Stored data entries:
= Beginning of Section =
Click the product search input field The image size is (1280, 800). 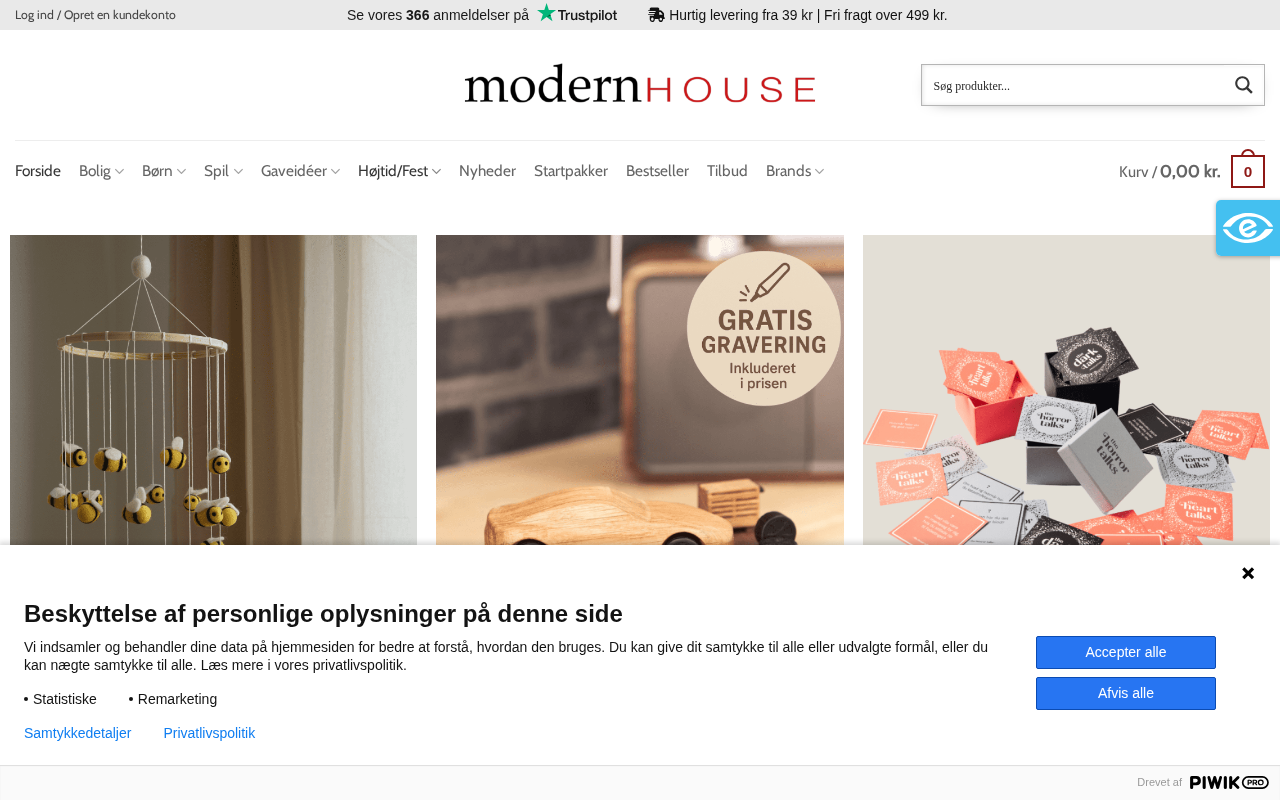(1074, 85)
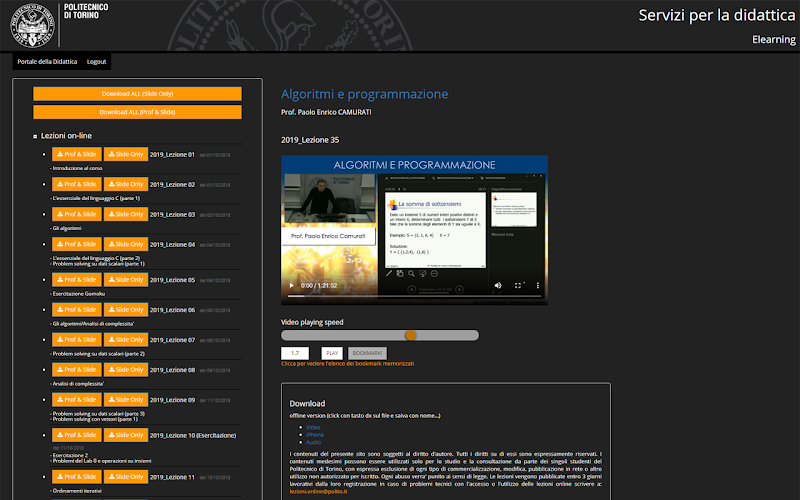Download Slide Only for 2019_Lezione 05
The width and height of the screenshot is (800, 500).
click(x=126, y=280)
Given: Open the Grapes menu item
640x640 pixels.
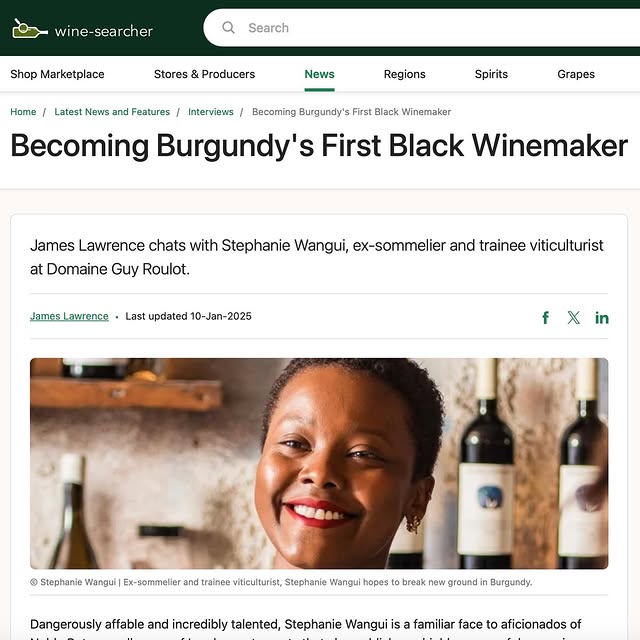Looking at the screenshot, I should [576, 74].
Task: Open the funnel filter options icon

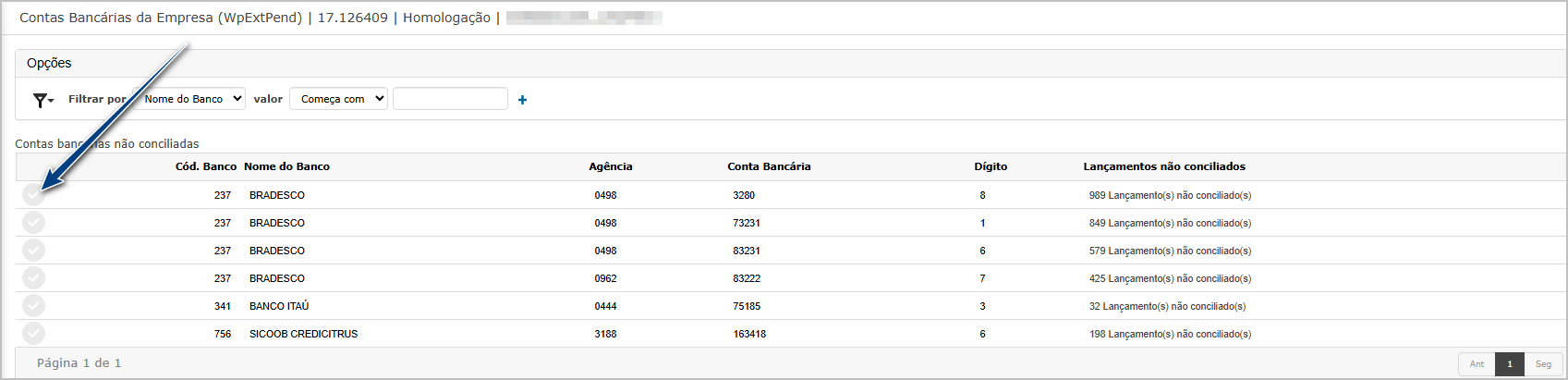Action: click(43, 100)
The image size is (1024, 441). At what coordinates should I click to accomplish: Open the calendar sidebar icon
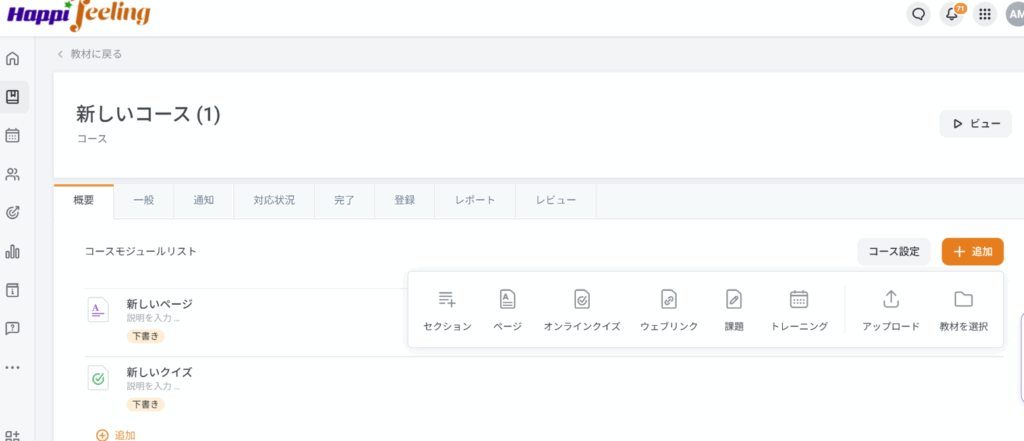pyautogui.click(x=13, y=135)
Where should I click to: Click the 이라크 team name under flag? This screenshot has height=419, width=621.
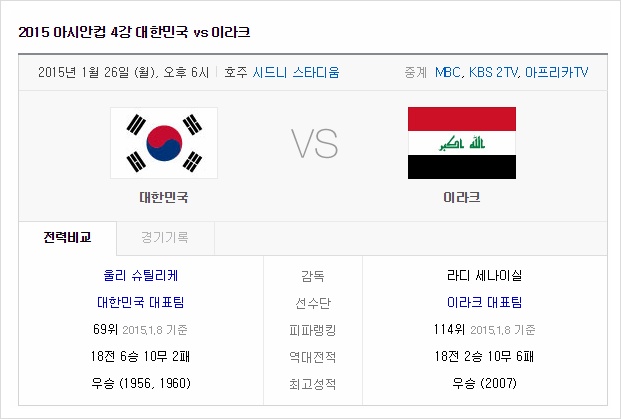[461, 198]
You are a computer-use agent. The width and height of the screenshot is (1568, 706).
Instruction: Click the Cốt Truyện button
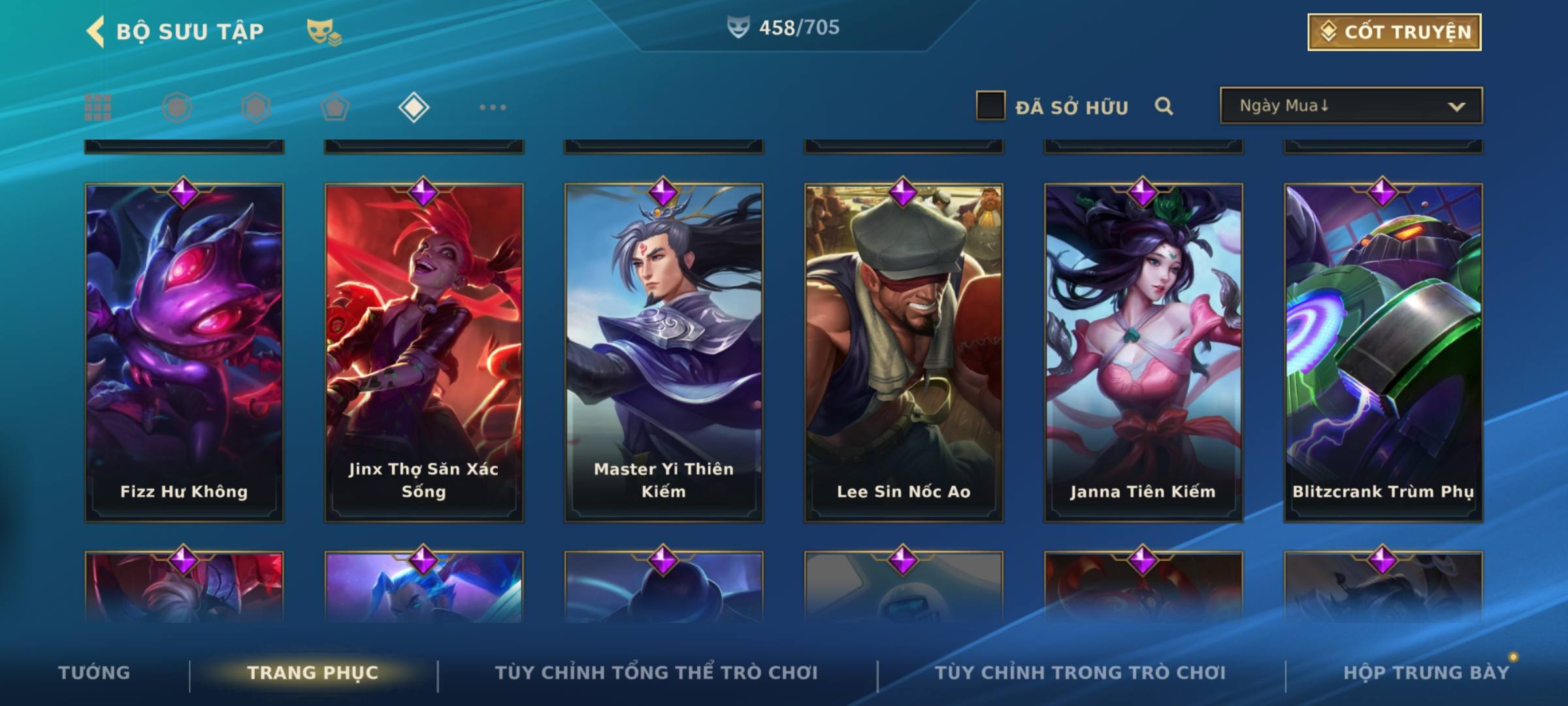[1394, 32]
= End of Section =
= Beginning of Section =
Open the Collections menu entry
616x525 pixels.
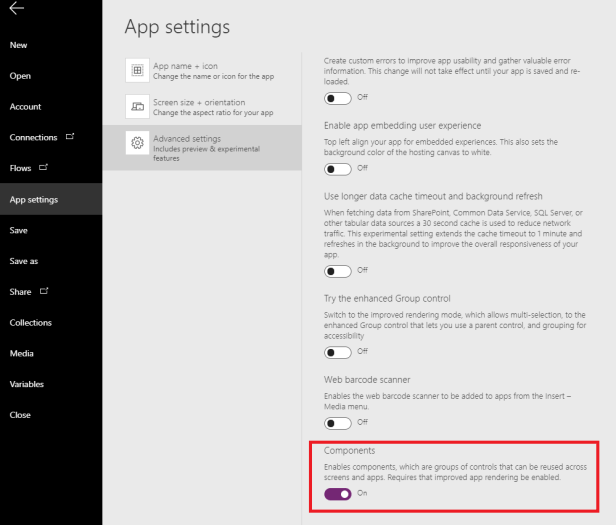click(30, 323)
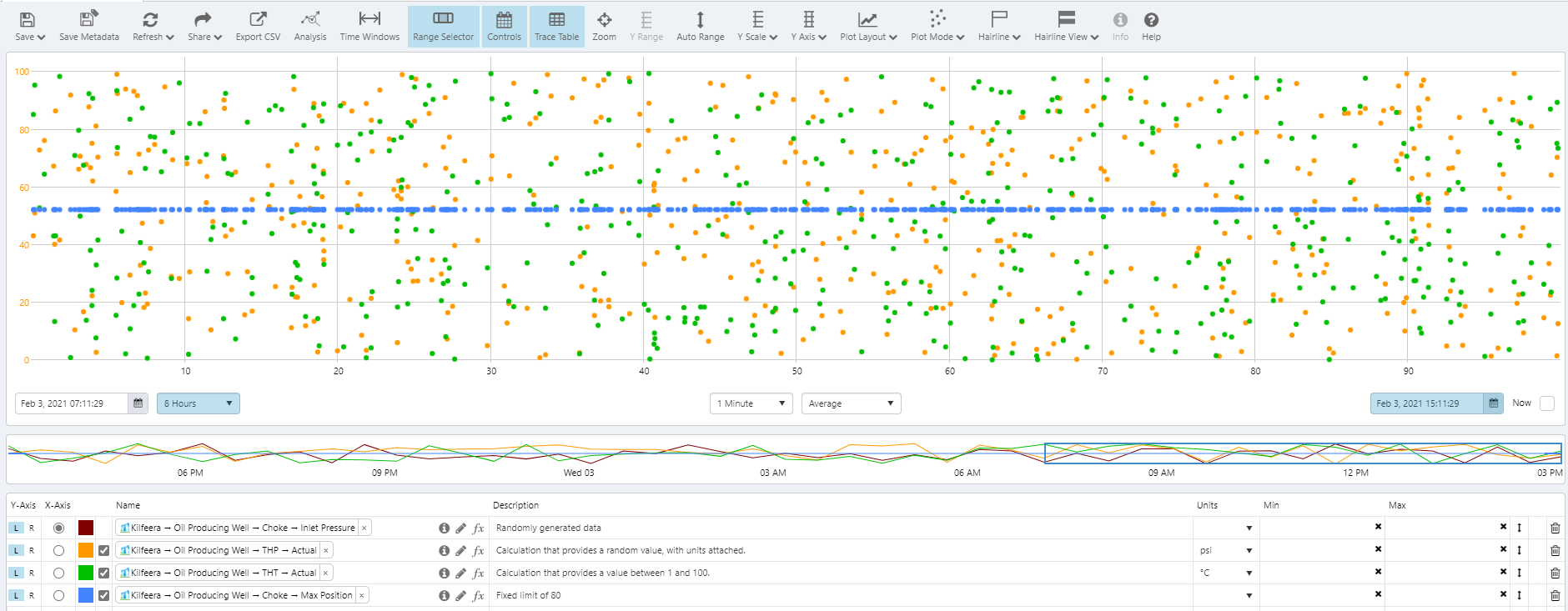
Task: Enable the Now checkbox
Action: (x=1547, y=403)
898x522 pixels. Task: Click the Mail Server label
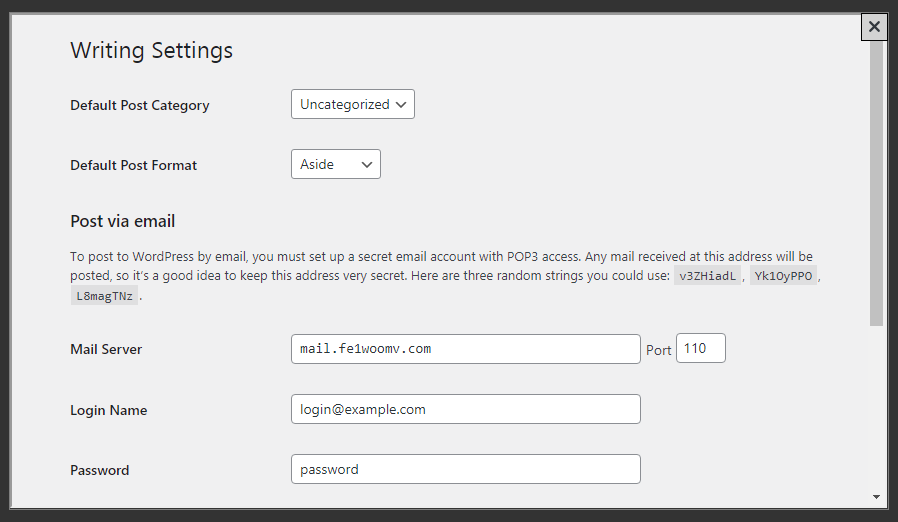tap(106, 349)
= End of Section =
◆ What this task involves:
Above are the records; report each line in them that includes the word "menu".

◆ Response to this task:
Given: Open the Grapes menu item
Open the Collections menu entry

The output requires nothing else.